[START]

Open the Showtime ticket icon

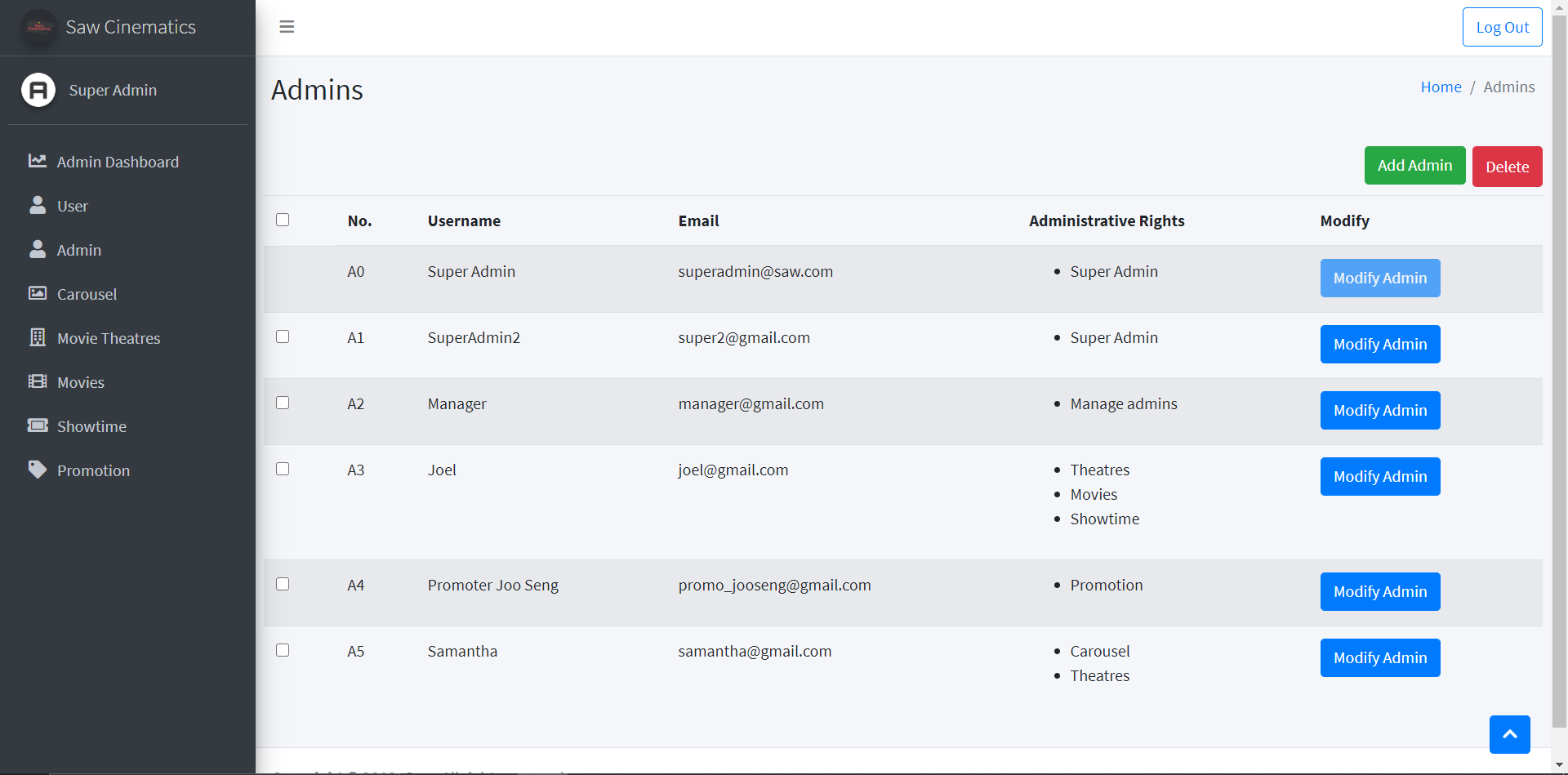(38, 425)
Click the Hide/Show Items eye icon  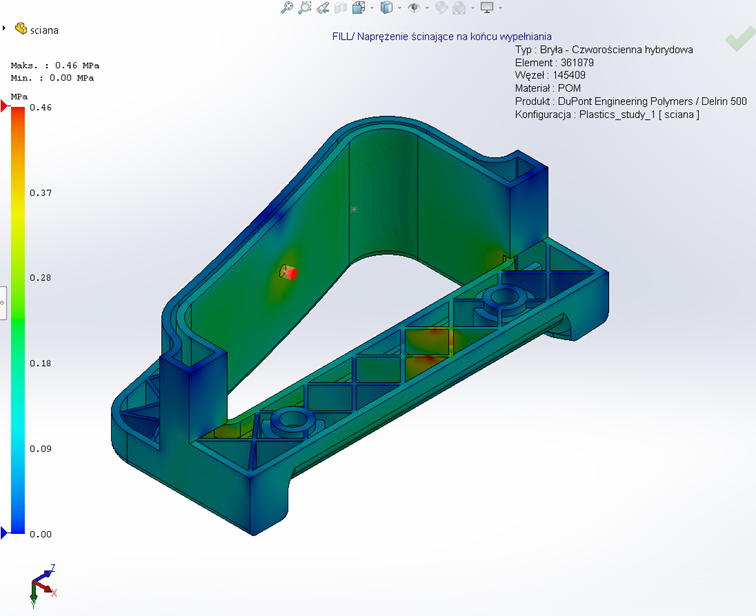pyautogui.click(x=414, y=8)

[END]
[START]

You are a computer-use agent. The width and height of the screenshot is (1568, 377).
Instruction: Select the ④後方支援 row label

[END]
[START]

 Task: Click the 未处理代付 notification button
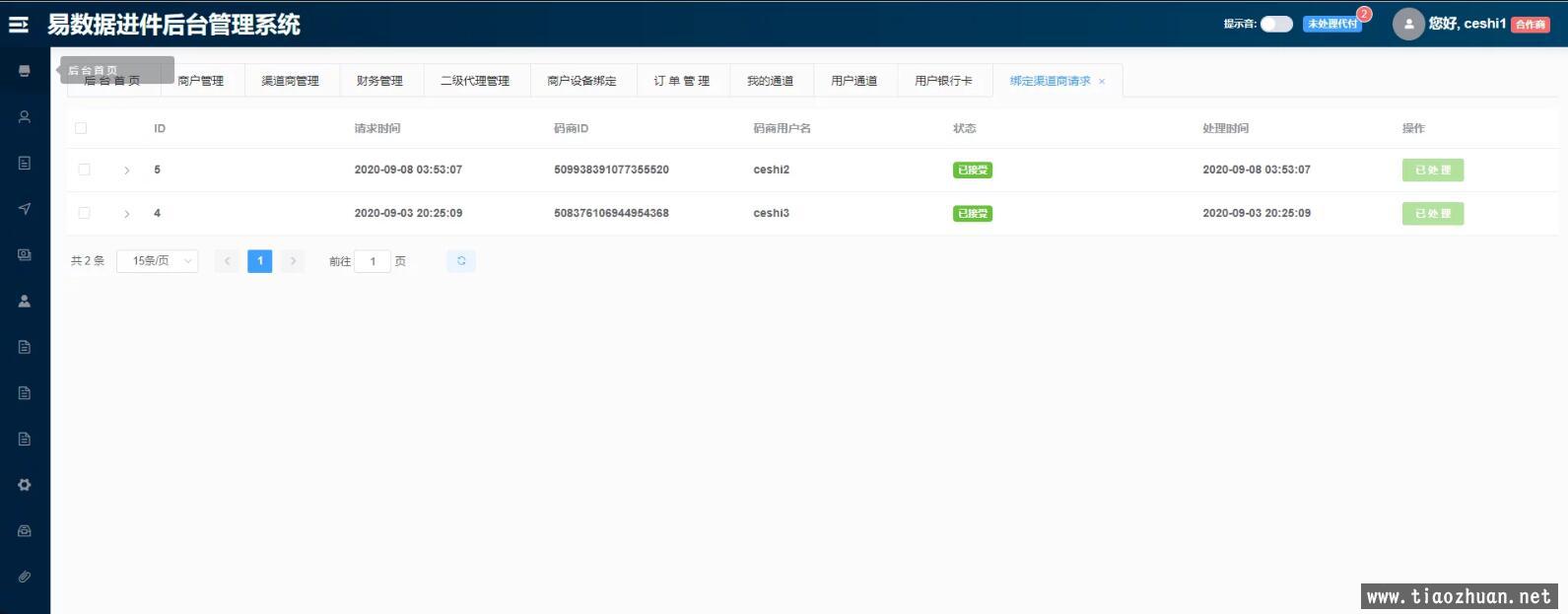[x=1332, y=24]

[END]

Edit the part that opens with the line containing "You are a computer-use" and closes with the line containing "Instruction: Select the ④後方支援 row label", swapping "Select" for "Click" and changing nothing else. Give back only those lines.

* Written solution *
You are a computer-use agent. The width and height of the screenshot is (1568, 377).
Instruction: Click the ④後方支援 row label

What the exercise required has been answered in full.